Estadísticas o encuestas como esta se suceden con frecuencia y parecen producir desconcierto.
Recuerdo que hace algunos años, justamente cuando vivíamos la época más dura del paramilitarismo y teníamos la tasa de muertos mayor de la historia, aparecíamos con el indicador de optimismo más alto entre los países estudiados. Poca atención se prestó entonces a que el siguiente era Yugoeslavia, entonces presa de diferentes guerras civiles y religiosas que la llevarían a ser despresada en varios países, en lo que se considera uno de los capítulos negros de la humanidad. La razón de esto en realidad es simplemente que entre más mala es la situación de una nación más se da la sensación de que solo puede mejorar.
Ese tipo de raciocinios parece explicar otros fenómenos actuales.

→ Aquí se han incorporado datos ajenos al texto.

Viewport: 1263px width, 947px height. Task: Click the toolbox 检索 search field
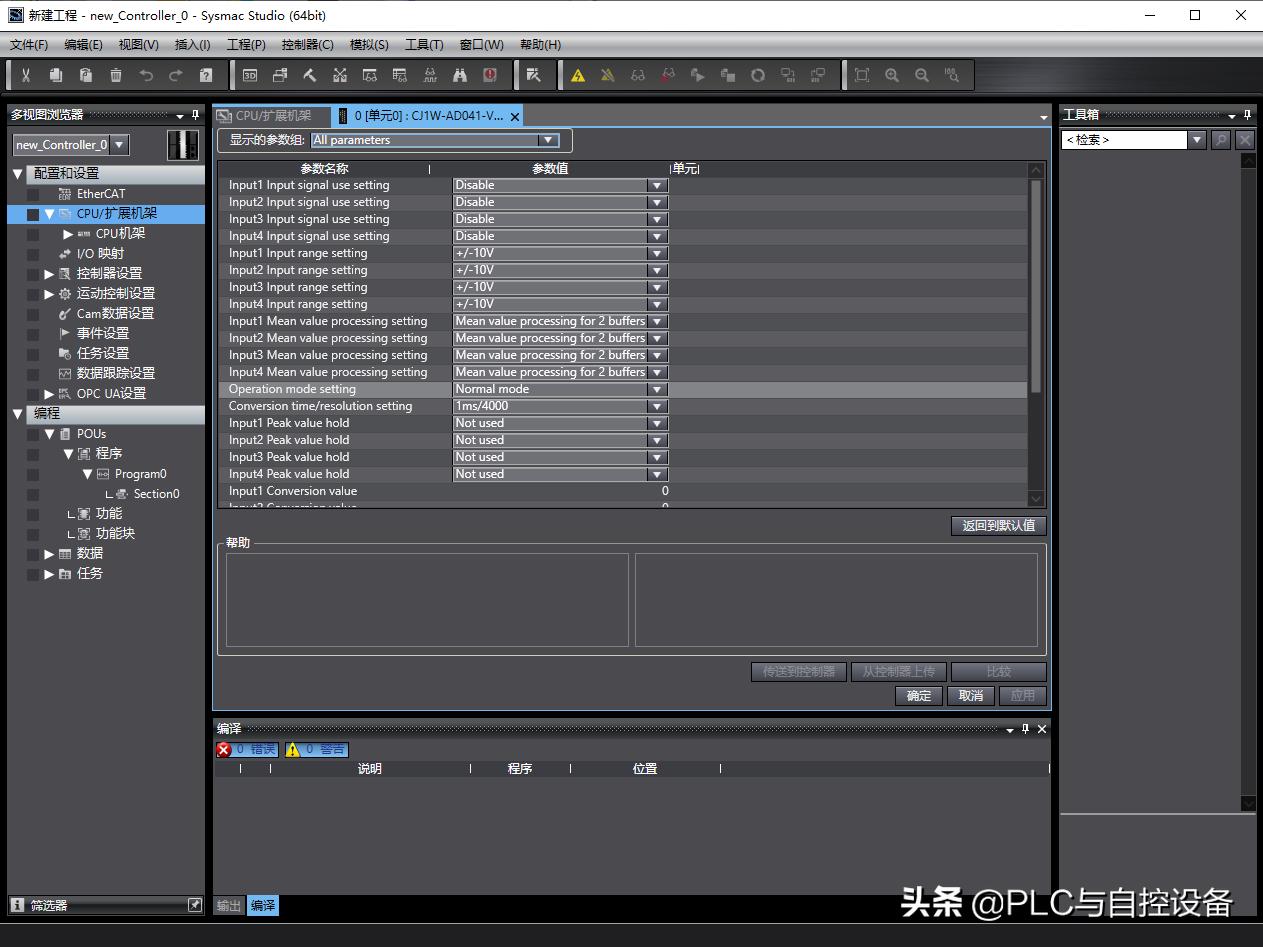(x=1124, y=140)
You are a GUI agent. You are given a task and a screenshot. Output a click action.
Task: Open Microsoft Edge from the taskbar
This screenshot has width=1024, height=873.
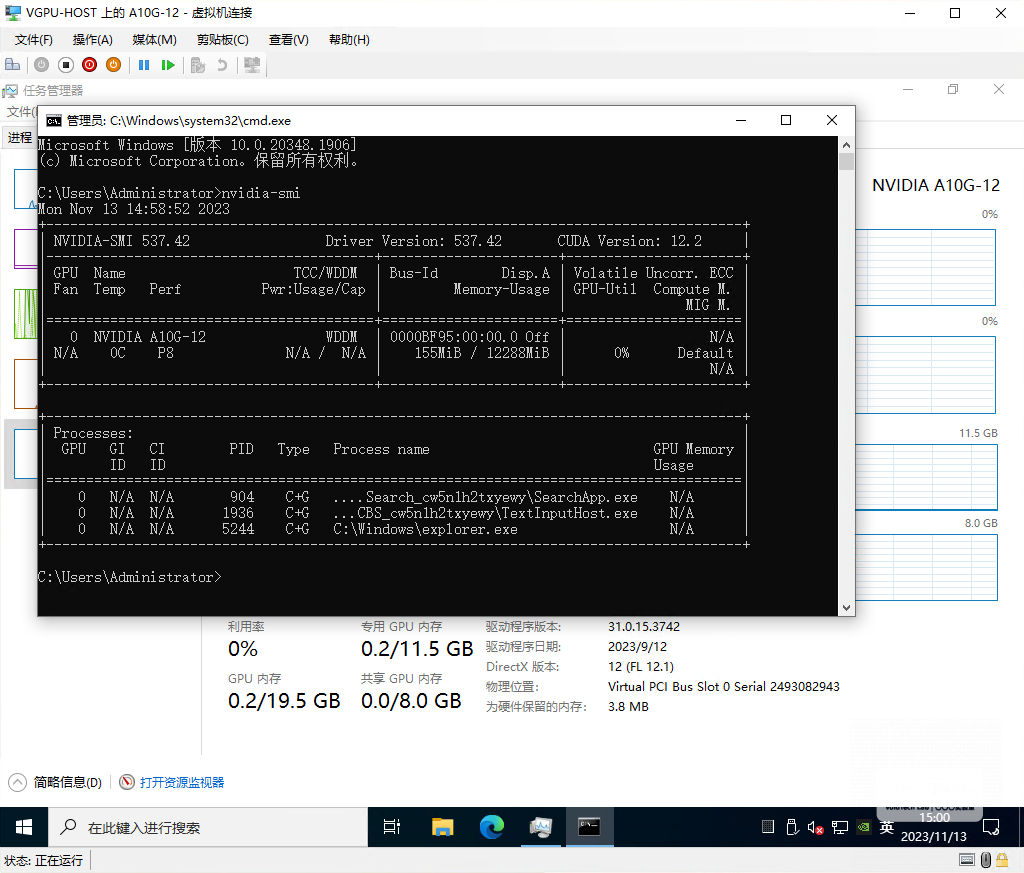(x=492, y=827)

La felicidad, el éxito o el optimismo son nociones comparativas que se basan en el contraste con condiciones anteriores. Y en ese sentido nuestro caso puede ser como el de Birmania (o Myanmar) que se considera como el próximo ‘Tigre Asiático’ justamente por lo rezagado que está respecto a su potencial, lo cual le ha traído como a nosotros una oleada de inversión extranjera, (en 2011 ascendió a 20.000 millones de dólares); igual que aquí, se considera que esto no es sino la cuota inicial necesaria para la explotación de los vastos recursos del país: una ubicación geográfica privilegiada con más de dos mil kilómetros de costas sobre el Océano Índico y unas inmensas riquezas naturales en su territorio: petróleo, gas, madera, pesca, minería, piedras preciosas, caudalosos ríos, campos fértiles y un ilimitado potencial turístico. Es una descripción que coincidiría con las bondades de nuestro país; también coincide con nosotros en que es un gran productor de droga (heroína), traficada por mafias asociadas con todos los estamentos. Y es justamente el país más subdesarrollado de Asia.

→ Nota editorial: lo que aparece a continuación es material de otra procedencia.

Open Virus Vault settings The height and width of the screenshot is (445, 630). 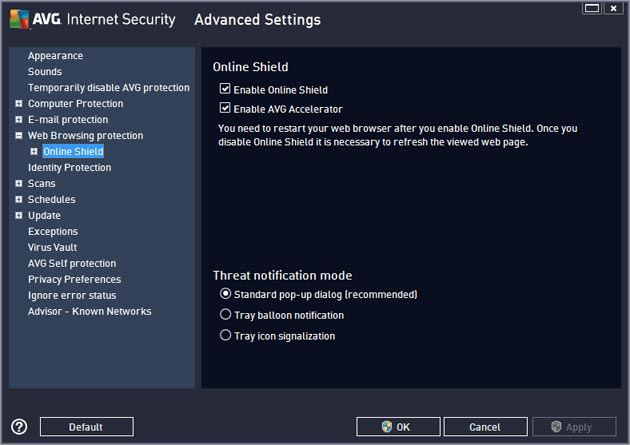coord(52,247)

Un artículo de Arturo Guerrero relata que una mujer de Guinea contó que solo de grande supo que el dolor de estómago que sentía cuando niña era hambre, porque en su conocimiento del mundo el vacío de estómago -igual que la noción de injusticia- no tenía nombre, eran hechos naturales como la respiración o el calor. La mente de la niña no lo registraba como pesadumbre, anormalidad o motivo de reacción en contra porque su ignorancia la preservaba de tales evaluaciones. Su vida era lo que era, dato simple, no problema ni algo que hubiera que cambiar; sobrellevaba el dolor sin conocer qué es dolor; viviendo la felicidad infantil en medio de la carencia. Felicidad derivada de la de inocencia de la edad, pero porque es la inocencia de la mente.
Así es Colombia en carnavales, ferias y corralejas, donde se derrocha inocencia y nos hace los habitantes del país de la felicidad.
Cuando nos señalan como el mejor destino para la inversión extranjera, no sentimos que esto se debe justamente a nuestra terrible situación y nos presentan como un gran síntoma de éxito –nos disfrazan de fiesta- para mantener viva nuestra ingenuidad.
En paralelo con el conocimiento del hambre en el caso de la niña de Guinea, nuestro crecimiento debería ayudar a darnos cuenta de nuestras falencias; pero por una ingenuidad –natural o inducida- celebramos como éxitos lo que apenas es el contraste con la situación de caos y de atraso de la que apenas podríamos estar comenzando a salir.
Tanto la felicidad de los colombianos como la satisfacción de sus gobernantes con lo que prometen -o incluso con lo que divulgan como resultados-, dependen de la ingenuidad y la ignorancia que evita un conocimiento real de dónde estamos y por qué camino vamos. Mientras no se reconozca que estamos manejados por los medios de comunicación -es decir, que vemos lo que lo ponen a ver- no habrá forma de salir del desbarrancadero en el que vamos.
Más que el ejemplo de aquello de subir de segunda a primera clase en el barco que se hunde, ilustra mejor el caso de los vehículos y las vías: se usa como indicador del desarrollo la cantidad de carros y camiones que entran a circulación, y no se tiene en cuenta que nos acercamos es a la parálisis porque lo que se requiere es que aumente la proporción de vías respecto a la cantidad de tráfico y lo que está sucediendo es lo contrario.